--- START OF Records ---
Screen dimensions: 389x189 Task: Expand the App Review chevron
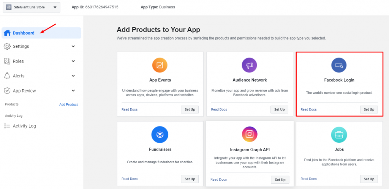coord(73,91)
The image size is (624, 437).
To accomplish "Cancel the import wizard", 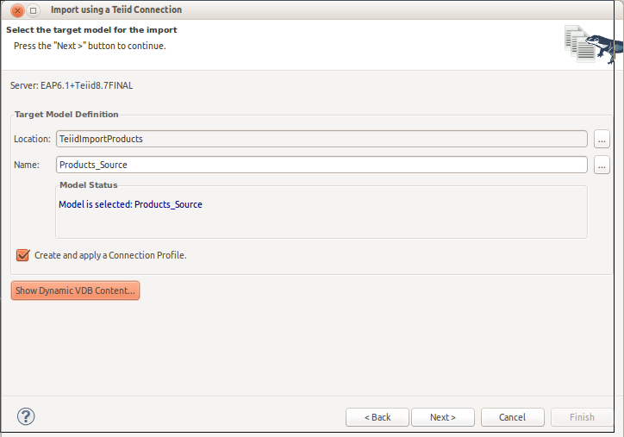I will click(512, 417).
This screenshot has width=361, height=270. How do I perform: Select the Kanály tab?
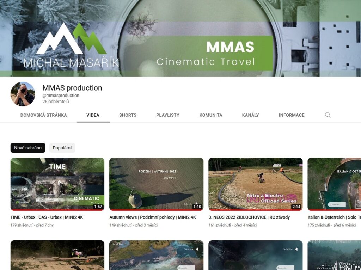coord(250,115)
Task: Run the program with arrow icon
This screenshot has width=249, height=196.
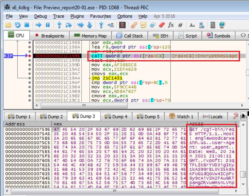Action: point(38,25)
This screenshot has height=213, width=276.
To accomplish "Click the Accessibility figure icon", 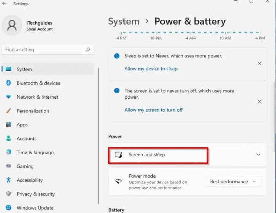I will click(x=8, y=180).

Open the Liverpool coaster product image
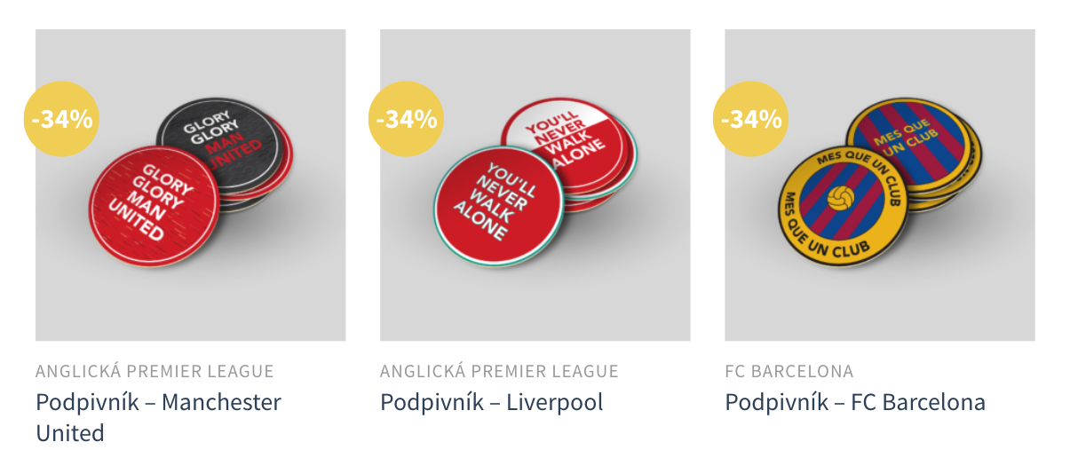point(535,185)
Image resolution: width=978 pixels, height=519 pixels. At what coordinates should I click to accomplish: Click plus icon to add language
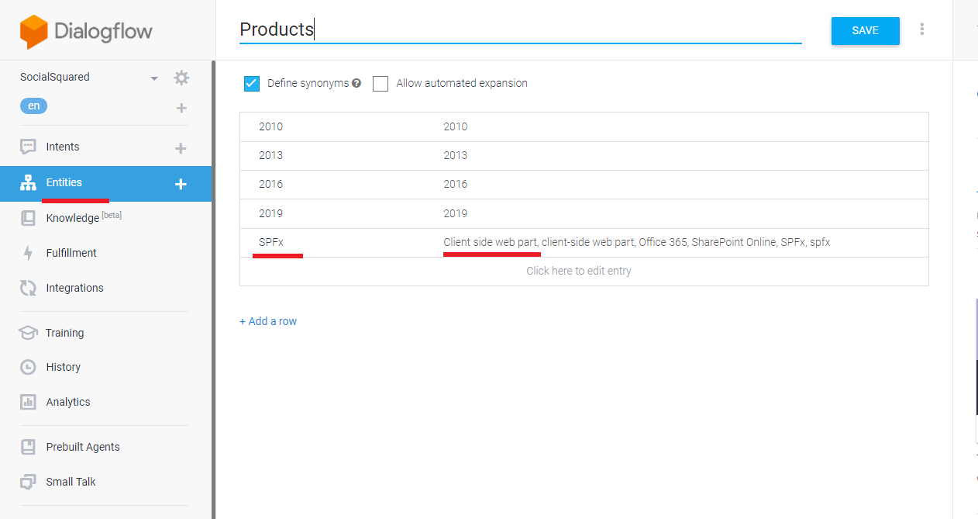[x=181, y=108]
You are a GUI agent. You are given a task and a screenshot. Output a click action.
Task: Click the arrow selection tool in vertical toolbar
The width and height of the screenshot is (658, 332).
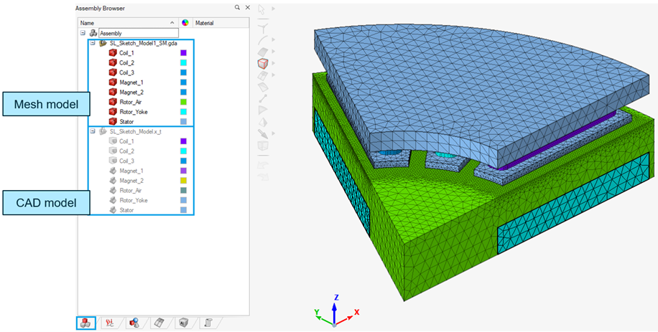(263, 9)
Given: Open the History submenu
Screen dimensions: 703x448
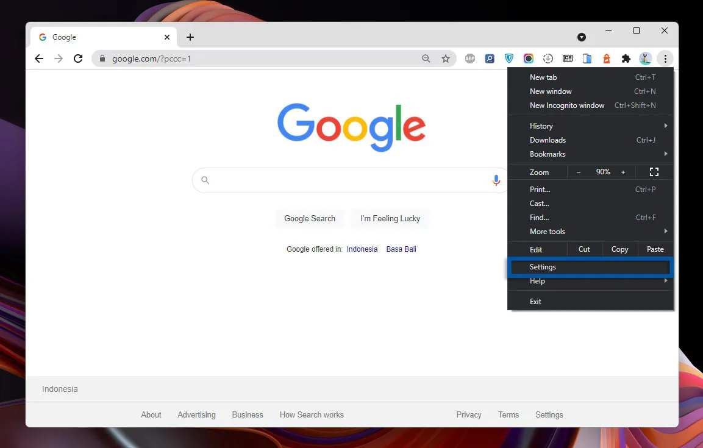Looking at the screenshot, I should tap(541, 126).
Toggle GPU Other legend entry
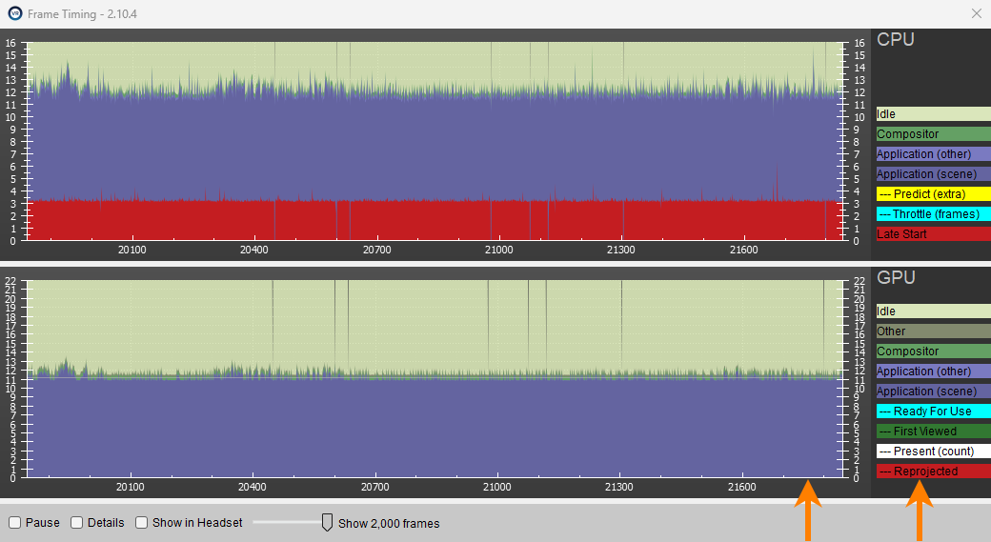Viewport: 991px width, 542px height. point(933,331)
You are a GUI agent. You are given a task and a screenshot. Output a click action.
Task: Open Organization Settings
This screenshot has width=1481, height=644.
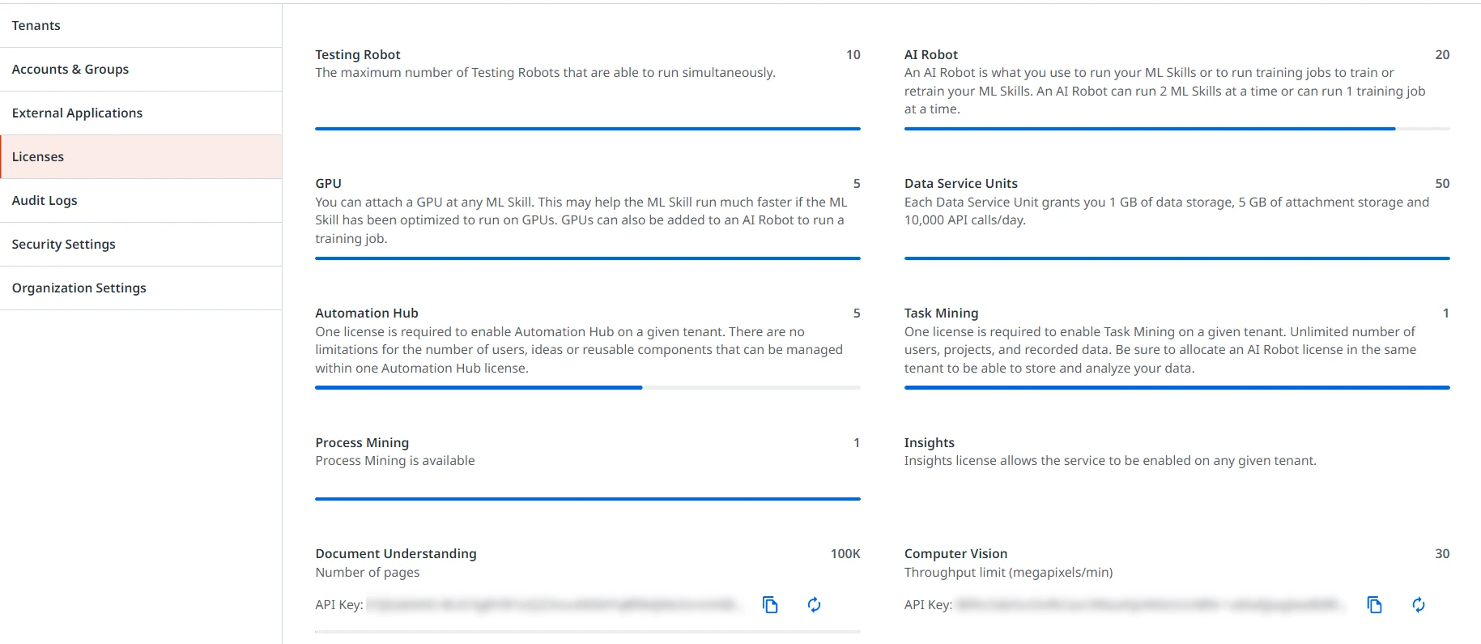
--- END OF Records ---
[What to work on]:
Reproduce the records word for word, starting at the line that contains "Open the Liverpool coaster product image" and continuing through the end of the records. Leave the pictures out of your answer.

[Task response]:
Open the Liverpool coaster product image
point(535,185)
Image resolution: width=978 pixels, height=519 pixels. At what coordinates should I click to accomplish: Click plus icon to add language
[x=181, y=108]
You are a GUI agent. You are given a task and a screenshot. Output a click action.
Task: Click the arrow selection tool in vertical toolbar
The width and height of the screenshot is (658, 332).
(263, 9)
Given: Open the History submenu
Screen dimensions: 703x448
Looking at the screenshot, I should tap(541, 126).
Toggle GPU Other legend entry
Viewport: 991px width, 542px height. point(933,331)
You are a GUI agent. You are given a task and a screenshot. Output a click action.
Task: Open Organization Settings
This screenshot has width=1481, height=644.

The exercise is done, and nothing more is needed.